We begin in 1973 as we meet ten year-old Michael “Eddie” Edwards (Taron Egerton) who, from the get-go, is an unlikely athlete. Eddie has braces on his legs due to “dodgy knees” and despite constantly being picked last in the forum of school organized sports continues to work his way through the Olympic moments book his parents have given him in hopes of finding a sport he excels at. His mother (Jo Hartley) is a soothing presence that encourages her son to chase any dream he sets his sights on while his father (Keith Allen) is less so. Eddie’s father has made a sustainable living working construction, specifically plastering, and hopes his son will find honest work and honest pay with a more traditional career. There is great momentum from the start though that shows us Eddie is up for something more than the traditional nine to five as Fletcher combines editing techniques and an eighties synth-inspired soundtrack to move us rapidly through the stages of Eddie’s adolescence. It is here that Eddie settles on the sport of skiing. When the film jumps to 1987 though, we meet a twentysometing Eddie who is cut from Britain’s Olympic ski team and is forced to once again figure out how he might make it to the Olympics. Eddie comes to ski jumping given the fact Britain hadn’t had a competitor in the sport since 1929 and he could essentially qualify for the Olympics by default. Of course, if you’ve seen the trailers or looked up any footage of ski jumping you’ll learn very quickly that it’s quite a dangerous sport and that even after Eddie travels to Garmisch-Partenkirchen, Germany, to learn the basics he will still need a coach if he hopes to survive. Enter the rebellious and charismatic Bronson Peary (Hugh Jackman), a once promising ski jumper under the wing of legendary coach Warren Sharp (Christopher Walken) who has since been reduced to a drunkard that finds work in snowplowing the Garmisch slopes, and you have the makings of an odd couple willing to take on the establishment and win the hearts of audiences around the world.
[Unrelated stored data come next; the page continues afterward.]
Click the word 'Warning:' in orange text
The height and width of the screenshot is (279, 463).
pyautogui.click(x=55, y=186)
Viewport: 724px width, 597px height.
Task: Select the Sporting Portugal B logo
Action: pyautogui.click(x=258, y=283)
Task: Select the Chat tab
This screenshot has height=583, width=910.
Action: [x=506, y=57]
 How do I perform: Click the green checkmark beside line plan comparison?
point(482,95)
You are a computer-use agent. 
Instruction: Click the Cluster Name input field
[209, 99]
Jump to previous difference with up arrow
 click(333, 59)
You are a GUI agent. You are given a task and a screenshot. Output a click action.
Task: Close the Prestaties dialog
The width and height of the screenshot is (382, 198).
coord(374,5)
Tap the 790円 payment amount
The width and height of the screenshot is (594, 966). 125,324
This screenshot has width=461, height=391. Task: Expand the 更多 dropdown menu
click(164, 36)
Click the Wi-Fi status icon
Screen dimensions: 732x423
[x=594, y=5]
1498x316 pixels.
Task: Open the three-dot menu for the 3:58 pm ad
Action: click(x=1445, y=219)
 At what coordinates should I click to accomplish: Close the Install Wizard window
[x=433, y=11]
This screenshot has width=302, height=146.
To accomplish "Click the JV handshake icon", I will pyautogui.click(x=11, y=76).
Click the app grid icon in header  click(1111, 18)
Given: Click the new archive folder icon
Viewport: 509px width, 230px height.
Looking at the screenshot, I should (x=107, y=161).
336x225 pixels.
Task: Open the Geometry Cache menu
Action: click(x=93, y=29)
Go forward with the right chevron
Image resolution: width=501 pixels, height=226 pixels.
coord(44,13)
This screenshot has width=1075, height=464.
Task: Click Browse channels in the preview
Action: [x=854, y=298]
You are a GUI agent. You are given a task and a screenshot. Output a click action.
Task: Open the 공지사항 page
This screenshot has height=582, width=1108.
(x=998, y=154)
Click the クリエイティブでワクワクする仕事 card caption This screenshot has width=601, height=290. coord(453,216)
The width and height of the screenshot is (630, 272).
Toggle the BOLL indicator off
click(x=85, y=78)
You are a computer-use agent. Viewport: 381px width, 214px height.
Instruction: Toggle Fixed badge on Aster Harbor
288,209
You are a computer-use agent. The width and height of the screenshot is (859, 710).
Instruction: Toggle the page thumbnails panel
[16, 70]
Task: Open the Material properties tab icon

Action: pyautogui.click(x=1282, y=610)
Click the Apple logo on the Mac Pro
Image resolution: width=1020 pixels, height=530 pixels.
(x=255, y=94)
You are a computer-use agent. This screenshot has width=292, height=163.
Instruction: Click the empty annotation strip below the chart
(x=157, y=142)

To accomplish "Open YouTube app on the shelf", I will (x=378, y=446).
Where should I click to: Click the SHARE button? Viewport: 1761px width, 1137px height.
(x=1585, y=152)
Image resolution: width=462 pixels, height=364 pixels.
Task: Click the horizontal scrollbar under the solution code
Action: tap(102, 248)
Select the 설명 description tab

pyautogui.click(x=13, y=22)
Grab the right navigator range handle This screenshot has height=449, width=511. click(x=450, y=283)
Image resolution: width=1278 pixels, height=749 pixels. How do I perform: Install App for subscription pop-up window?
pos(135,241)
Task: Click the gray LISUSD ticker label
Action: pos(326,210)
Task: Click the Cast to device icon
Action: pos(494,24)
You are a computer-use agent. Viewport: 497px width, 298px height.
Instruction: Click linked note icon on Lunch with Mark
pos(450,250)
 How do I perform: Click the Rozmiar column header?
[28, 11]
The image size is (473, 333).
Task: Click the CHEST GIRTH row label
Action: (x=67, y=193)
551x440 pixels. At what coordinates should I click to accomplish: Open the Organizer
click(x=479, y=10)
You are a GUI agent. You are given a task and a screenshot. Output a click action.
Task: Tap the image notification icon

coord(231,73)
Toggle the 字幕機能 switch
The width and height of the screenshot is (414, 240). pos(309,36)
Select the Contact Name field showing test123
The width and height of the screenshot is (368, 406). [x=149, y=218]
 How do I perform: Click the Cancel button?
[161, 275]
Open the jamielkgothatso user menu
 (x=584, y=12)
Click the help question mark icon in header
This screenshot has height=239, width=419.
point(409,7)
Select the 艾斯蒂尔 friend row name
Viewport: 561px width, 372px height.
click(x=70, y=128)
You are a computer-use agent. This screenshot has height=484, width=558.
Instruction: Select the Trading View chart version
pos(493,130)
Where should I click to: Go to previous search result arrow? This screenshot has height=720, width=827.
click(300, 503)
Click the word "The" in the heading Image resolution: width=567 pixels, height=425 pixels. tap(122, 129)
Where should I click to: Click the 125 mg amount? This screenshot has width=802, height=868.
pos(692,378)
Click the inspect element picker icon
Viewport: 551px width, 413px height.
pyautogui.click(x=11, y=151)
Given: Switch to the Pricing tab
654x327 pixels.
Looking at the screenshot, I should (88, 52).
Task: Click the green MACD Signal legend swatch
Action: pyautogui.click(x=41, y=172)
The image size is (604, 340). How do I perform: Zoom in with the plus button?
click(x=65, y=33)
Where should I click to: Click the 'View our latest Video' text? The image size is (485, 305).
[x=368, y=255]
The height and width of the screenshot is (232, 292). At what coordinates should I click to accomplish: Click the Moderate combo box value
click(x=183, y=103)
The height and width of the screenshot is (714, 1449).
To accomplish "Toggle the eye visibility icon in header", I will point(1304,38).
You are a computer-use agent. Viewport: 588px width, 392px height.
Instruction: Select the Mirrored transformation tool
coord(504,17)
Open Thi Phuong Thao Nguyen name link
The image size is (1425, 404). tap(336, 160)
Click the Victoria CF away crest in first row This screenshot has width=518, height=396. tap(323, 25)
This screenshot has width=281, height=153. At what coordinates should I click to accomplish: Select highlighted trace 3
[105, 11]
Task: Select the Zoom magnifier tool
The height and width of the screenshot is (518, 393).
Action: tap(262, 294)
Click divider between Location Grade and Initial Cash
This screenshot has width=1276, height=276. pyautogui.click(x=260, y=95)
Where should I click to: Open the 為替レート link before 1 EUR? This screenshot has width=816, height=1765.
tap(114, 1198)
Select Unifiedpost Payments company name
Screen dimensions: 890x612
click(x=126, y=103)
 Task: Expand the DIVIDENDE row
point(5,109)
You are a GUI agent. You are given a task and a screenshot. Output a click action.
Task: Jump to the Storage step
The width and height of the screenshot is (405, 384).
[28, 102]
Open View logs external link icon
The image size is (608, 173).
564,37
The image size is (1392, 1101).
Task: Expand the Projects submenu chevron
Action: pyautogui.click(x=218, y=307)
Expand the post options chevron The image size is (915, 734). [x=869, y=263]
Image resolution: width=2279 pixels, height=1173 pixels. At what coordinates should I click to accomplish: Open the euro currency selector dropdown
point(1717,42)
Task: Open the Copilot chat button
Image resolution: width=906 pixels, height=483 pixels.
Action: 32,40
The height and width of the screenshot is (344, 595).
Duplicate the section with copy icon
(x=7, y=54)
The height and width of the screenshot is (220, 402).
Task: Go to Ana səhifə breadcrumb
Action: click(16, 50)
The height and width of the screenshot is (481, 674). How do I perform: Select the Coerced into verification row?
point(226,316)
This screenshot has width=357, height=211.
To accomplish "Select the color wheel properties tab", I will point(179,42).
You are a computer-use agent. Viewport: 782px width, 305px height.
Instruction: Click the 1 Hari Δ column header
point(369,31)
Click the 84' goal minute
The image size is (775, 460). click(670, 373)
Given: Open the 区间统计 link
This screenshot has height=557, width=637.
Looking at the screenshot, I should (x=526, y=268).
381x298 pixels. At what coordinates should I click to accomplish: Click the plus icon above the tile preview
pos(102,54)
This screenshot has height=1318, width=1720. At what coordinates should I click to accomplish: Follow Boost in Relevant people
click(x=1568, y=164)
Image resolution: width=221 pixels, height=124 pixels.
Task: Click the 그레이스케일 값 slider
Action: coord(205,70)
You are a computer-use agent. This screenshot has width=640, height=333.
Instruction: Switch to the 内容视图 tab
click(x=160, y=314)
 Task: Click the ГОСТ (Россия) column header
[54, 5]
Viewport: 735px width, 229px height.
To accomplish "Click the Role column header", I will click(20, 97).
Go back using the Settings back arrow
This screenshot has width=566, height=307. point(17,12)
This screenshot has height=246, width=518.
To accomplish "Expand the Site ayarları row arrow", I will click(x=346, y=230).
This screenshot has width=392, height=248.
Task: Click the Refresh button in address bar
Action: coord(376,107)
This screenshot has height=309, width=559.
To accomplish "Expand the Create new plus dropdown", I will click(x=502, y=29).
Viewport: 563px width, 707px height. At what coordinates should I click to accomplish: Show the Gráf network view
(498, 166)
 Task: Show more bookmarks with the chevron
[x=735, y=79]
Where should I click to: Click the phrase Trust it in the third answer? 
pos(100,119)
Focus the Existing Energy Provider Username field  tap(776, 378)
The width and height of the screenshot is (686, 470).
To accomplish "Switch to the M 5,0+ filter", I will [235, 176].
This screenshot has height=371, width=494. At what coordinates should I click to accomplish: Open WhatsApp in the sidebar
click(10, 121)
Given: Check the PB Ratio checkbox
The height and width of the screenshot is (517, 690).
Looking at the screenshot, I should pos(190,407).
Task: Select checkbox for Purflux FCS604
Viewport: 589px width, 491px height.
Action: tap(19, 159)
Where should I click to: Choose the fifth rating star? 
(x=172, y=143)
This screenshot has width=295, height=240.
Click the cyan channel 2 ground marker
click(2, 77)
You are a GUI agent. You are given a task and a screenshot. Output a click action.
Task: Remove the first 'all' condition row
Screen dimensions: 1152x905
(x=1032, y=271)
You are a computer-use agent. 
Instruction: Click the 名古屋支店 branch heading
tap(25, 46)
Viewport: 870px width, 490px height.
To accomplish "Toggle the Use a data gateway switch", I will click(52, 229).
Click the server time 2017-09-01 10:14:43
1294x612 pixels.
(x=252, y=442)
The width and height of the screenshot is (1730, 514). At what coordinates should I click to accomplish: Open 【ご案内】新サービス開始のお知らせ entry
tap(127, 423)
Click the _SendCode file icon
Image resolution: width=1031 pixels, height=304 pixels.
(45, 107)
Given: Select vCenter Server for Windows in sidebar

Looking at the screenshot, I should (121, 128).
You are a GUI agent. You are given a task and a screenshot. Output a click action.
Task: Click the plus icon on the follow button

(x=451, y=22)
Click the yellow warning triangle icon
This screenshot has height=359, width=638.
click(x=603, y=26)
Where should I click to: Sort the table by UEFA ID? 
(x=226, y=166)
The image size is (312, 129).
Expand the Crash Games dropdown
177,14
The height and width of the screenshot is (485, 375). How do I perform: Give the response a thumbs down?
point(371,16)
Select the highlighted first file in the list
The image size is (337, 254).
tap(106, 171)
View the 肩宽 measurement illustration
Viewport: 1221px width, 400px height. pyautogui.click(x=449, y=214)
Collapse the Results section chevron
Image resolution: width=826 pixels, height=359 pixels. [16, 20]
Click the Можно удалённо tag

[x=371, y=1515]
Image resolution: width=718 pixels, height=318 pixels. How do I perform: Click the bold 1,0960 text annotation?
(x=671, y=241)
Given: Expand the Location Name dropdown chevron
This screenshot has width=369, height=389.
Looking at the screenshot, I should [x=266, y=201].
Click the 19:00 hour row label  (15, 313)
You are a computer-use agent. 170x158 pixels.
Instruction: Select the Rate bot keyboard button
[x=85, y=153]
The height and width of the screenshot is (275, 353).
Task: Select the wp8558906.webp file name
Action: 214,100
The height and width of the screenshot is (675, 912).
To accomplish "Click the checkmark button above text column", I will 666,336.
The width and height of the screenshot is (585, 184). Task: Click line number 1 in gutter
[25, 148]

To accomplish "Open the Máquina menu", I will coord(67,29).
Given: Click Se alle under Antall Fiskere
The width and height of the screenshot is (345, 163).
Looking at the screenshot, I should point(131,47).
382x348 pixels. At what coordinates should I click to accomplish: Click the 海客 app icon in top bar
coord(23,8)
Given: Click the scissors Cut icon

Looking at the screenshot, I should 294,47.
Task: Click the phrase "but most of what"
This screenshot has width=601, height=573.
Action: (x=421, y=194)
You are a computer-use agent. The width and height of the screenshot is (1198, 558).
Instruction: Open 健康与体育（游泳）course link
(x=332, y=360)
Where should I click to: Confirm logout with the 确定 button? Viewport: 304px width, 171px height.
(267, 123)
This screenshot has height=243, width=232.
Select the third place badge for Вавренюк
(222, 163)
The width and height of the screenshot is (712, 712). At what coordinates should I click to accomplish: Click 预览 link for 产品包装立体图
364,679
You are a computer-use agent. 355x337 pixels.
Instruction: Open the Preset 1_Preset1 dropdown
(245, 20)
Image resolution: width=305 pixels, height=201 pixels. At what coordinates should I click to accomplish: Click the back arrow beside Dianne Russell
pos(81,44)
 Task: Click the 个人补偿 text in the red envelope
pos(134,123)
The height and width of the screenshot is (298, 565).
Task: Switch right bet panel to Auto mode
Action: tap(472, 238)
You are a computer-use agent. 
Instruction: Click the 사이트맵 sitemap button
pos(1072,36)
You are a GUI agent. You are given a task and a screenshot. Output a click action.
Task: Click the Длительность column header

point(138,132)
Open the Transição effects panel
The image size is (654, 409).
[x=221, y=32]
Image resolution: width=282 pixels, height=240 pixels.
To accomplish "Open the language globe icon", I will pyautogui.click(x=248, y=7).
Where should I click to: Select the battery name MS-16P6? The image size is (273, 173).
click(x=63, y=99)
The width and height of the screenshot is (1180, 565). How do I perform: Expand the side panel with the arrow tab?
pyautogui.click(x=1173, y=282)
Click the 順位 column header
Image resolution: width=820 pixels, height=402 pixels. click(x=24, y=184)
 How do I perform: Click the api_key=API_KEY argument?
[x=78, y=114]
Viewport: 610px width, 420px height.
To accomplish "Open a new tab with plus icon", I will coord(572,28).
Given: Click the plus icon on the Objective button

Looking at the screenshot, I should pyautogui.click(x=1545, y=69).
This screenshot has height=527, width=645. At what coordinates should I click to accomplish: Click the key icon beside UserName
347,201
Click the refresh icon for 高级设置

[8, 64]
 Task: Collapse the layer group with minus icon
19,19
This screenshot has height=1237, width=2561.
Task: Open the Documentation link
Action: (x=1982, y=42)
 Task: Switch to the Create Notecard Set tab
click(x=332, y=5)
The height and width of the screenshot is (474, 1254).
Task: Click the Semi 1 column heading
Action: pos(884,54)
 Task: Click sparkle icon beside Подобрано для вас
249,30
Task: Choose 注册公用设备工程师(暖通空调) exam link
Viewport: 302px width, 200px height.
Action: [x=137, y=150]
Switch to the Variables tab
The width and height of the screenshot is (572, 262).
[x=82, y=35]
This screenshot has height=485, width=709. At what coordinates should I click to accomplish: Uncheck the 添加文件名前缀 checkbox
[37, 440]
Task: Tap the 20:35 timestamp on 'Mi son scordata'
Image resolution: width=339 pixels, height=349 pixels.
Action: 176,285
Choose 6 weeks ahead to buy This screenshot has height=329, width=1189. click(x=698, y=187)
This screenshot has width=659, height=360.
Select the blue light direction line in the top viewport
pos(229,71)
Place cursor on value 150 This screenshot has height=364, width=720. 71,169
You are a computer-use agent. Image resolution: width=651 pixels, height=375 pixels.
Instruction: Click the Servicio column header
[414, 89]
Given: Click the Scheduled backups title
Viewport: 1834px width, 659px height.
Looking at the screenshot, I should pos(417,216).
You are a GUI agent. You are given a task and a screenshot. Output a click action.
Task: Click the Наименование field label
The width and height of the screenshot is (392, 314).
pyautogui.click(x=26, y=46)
It is in this duo that the movie finds both balance and its battling themes. The overriding arc of the film is the idea that there is no greater motivator than telling someone they can’t, but by providing us with this specimen who garnered fame and attention for not being particularly skilled, but being immensely dedicated and juxtaposing it with this older, grizzled athlete who had all the talent in the world but couldn’t find the drive or love of the sport to save his career the film taps into something more, something about the nature of competition, the right to compete, natural ability, and the culture that cultivates a “fifteen minutes of fame” phenomenon so as to convince ourselves we’re more compassionate than we like to think we are by allowing such loveable underdogs such as Eddie Edwards to experience their dreams if not for only a moment. Eddie may not have been the most gifted athlete, but he was clearly a hard worker and there are no athletes at all, much less great ones, without hard work. And so, it is in this sense that the only thing that differentiates Eddie from those who have been training their entire lives for the Olympics is the fact their natural make-up includes more inherent skill than his. Given they’ve been training their entire lives because their circumstances allowed them to raises the question of whether they’re more deserving of the attention Eddie ultimately receives for only competing in his sport for barely a year before making his Olympic debut and on something of a technicality at that. Writers Sean Macaulay and Simon Kelton hint at this conundrum of who deserves what and even show that Eddie is well aware of his sideshow status, but they defend their hero by going back to the words of the founder of the modern Olympic games, Pierre de Coubertin, who said, “The most important thing in the Olympic Games is not winning but taking part; the essential thing in life is not conquering but fighting well.” If this quote is to be taken as some type of credo for Olympians to live by then it’s hard to argue that Eddie doesn’t completely personify this sentiment given his never say die attitude. And it is in that mentality that Eddie wins us over as well, despite his conventional and clichéd road to glory he nonetheless remains inspiring especially when seen through the magic of the movies.